Data items:
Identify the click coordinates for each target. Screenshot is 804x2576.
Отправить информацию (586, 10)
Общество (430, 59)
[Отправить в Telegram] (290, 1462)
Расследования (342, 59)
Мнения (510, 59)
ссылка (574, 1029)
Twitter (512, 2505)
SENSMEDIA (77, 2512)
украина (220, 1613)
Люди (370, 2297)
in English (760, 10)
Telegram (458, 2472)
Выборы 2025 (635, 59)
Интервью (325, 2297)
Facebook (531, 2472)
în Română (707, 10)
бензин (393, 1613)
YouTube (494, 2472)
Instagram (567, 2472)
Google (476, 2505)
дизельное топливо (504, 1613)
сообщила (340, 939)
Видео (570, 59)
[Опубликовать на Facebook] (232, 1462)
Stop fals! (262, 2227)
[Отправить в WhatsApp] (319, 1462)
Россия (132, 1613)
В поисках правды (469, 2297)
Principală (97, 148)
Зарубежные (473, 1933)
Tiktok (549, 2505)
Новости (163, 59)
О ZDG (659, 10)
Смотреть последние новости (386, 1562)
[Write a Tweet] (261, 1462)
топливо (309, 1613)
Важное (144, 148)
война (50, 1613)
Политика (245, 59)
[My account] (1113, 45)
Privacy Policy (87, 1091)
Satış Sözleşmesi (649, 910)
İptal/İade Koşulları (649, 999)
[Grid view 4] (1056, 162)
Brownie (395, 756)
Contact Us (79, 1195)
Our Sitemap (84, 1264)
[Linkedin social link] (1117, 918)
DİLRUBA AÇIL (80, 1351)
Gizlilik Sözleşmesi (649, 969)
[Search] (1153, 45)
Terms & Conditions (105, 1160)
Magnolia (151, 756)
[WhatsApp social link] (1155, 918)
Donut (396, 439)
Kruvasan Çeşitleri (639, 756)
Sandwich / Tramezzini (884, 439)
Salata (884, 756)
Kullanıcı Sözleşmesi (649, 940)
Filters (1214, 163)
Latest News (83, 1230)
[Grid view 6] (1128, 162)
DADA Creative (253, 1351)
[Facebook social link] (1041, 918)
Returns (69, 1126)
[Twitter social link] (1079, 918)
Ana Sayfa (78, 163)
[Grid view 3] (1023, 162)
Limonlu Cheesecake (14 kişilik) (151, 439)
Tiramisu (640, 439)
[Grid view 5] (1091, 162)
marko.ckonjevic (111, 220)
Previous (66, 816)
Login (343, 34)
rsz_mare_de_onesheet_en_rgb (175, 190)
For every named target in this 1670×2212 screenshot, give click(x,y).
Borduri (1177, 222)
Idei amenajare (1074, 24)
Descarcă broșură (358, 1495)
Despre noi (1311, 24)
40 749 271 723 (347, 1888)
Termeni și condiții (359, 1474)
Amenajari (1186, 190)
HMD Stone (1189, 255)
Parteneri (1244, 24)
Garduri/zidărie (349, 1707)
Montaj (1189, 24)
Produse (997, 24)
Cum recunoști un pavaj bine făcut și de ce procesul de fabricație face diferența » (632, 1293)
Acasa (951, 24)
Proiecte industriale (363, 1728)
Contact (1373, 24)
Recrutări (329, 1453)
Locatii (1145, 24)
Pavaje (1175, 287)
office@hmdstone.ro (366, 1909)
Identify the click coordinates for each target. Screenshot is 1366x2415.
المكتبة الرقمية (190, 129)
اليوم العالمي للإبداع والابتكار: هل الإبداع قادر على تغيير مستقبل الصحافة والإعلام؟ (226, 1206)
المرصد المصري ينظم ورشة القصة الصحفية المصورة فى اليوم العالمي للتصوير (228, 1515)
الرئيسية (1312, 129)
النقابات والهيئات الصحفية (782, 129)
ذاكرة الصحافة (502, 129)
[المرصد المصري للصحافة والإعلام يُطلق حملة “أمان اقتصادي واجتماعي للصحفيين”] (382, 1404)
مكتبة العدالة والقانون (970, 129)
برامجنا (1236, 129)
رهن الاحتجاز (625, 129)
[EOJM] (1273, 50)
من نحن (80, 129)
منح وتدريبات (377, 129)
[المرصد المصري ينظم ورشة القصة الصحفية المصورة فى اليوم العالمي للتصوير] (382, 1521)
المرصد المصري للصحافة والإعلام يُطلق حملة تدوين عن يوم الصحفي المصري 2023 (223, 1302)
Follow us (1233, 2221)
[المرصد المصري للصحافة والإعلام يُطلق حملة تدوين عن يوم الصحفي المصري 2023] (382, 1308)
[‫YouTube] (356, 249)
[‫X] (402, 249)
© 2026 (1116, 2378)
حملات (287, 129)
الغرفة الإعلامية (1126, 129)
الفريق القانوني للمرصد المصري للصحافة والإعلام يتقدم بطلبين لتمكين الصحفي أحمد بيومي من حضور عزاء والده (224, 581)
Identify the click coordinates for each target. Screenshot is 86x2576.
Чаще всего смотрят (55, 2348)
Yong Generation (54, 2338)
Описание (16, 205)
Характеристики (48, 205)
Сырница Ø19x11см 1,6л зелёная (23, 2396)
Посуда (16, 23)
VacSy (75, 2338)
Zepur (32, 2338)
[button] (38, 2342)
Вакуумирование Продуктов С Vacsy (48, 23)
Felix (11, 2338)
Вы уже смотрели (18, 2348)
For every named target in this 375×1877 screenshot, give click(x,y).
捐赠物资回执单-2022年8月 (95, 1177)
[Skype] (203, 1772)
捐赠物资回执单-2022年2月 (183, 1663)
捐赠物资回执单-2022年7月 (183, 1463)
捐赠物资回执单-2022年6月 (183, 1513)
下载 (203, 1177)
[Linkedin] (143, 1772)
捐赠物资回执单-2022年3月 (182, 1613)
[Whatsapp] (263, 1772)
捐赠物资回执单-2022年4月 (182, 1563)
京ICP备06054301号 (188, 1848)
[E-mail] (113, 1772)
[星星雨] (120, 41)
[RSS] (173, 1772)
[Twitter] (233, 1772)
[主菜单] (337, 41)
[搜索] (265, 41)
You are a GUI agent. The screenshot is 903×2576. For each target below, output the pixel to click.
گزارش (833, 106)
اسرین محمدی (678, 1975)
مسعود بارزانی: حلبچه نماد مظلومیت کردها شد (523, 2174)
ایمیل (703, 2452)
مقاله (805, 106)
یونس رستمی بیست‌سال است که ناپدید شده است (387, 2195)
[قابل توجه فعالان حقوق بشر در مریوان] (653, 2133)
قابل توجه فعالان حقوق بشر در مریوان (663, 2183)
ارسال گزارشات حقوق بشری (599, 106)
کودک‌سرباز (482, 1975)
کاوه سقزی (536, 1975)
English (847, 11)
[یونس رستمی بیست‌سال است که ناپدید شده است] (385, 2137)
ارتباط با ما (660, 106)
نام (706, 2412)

**Work to complete**
Lines from the start of the records through the one containing "Google (476, 2505)" are what should be retyped, exactly and in full, both ends included.

**Reply to the exercise**
Identify the click coordinates for each target. Screenshot is 804x2576.
Отправить информацию (586, 10)
Общество (430, 59)
[Отправить в Telegram] (290, 1462)
Расследования (342, 59)
Мнения (510, 59)
ссылка (574, 1029)
Twitter (512, 2505)
SENSMEDIA (77, 2512)
украина (220, 1613)
Люди (370, 2297)
in English (760, 10)
Telegram (458, 2472)
Выборы 2025 (635, 59)
Интервью (325, 2297)
Facebook (531, 2472)
în Română (707, 10)
бензин (393, 1613)
YouTube (494, 2472)
Instagram (567, 2472)
Google (476, 2505)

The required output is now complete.